I texted back and that started WWIII, "The War of the Texts." We went back and forth for the better part of two hours with all the reasons why the other person was wrong. We traded our thoughts that we'd been harboring for some time on a litany of topics. Every once in a while I paused to say, "give me another" to the bartender. By the end of the night, I felt something that scared me: I didn't want to come home. I drove around for a while and even gave some random dude a ride...after I told him I would fuck him up if he tried anything.

The next day started the same: silence. I was determined that it wasn't my fault and not my turn to break. I told myself that it was on her this time and I would wait as long as it took. But then I realized that I hadn't spoken more than two words to my best friend in days. Folks, I realized that it hurt and it was lonely. So I broke the silence. It wasn't the type of conversation that ends with laughter and a play fight.
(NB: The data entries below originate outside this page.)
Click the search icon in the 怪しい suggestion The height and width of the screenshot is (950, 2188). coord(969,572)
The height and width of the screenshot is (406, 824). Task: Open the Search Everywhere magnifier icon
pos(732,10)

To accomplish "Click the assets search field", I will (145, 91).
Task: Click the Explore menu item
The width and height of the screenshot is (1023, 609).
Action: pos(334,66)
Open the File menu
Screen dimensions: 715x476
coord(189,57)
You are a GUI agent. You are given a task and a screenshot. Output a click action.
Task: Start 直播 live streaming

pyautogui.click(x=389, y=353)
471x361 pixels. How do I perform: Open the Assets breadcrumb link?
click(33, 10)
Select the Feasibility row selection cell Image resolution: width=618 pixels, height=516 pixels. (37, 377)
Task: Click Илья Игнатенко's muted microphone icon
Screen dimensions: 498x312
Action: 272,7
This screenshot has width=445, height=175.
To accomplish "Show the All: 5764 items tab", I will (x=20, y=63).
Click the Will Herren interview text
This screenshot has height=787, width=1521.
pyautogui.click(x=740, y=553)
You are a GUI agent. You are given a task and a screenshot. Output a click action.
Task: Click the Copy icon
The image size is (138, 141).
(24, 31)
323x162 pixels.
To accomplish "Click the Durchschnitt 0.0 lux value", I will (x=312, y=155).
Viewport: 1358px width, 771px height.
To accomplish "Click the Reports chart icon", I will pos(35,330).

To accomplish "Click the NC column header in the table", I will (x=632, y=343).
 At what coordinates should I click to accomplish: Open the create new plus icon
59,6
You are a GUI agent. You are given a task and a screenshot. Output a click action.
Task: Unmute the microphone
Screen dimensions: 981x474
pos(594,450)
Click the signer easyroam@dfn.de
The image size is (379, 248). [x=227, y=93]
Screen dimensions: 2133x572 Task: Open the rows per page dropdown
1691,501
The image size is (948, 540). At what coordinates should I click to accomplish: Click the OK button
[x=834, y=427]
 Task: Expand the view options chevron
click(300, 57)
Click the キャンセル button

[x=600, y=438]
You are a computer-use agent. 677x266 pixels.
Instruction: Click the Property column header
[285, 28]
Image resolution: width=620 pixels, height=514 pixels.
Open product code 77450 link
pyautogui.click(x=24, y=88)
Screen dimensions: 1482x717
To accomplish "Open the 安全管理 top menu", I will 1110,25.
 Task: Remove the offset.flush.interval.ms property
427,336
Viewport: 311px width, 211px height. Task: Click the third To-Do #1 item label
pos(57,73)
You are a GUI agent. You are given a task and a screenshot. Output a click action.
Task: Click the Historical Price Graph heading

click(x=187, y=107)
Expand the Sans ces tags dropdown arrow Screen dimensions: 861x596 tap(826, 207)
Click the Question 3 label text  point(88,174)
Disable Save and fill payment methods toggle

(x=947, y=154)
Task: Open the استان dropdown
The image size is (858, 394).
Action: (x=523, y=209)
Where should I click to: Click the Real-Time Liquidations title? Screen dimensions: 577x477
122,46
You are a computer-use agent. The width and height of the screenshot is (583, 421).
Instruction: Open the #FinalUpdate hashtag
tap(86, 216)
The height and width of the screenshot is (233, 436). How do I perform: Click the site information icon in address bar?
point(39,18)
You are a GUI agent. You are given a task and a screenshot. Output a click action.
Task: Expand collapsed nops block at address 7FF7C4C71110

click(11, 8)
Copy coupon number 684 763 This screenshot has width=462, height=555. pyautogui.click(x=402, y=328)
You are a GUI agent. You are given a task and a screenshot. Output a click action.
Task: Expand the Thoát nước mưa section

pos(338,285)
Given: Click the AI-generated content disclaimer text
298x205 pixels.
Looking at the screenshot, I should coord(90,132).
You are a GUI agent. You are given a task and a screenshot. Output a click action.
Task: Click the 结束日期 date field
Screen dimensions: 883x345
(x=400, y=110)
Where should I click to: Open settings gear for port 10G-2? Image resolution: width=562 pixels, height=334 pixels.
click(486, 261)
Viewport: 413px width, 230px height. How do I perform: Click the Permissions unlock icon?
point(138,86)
It was some serious shit. We said things like, "you need to make me a priority again" and "I never thought I would feel like this." It was the type of conversation that defines relationships and through the pain, you figure out a way to get back on the same page. It wasn't fixed, but we gained a common ground.

Sometimes the shit hits the fan. It doesn't go right and people get hurt. The true test of friendship is that you fight through it, together. It takes a lot of trust to spill your guts to someone who has hurt you, but you have to be willing to go there. Even when it's a little scary.

I decided to take the morning off today. I invited Lori to Starbucks and we talked for a couple hours about stuff. Not about the argument. We took some time to connect on the level where everything started: as friends. We just talked about stuff that friends talk about, and it was the best morning I've had in a long time. I'm really looking forward to dinner tonight.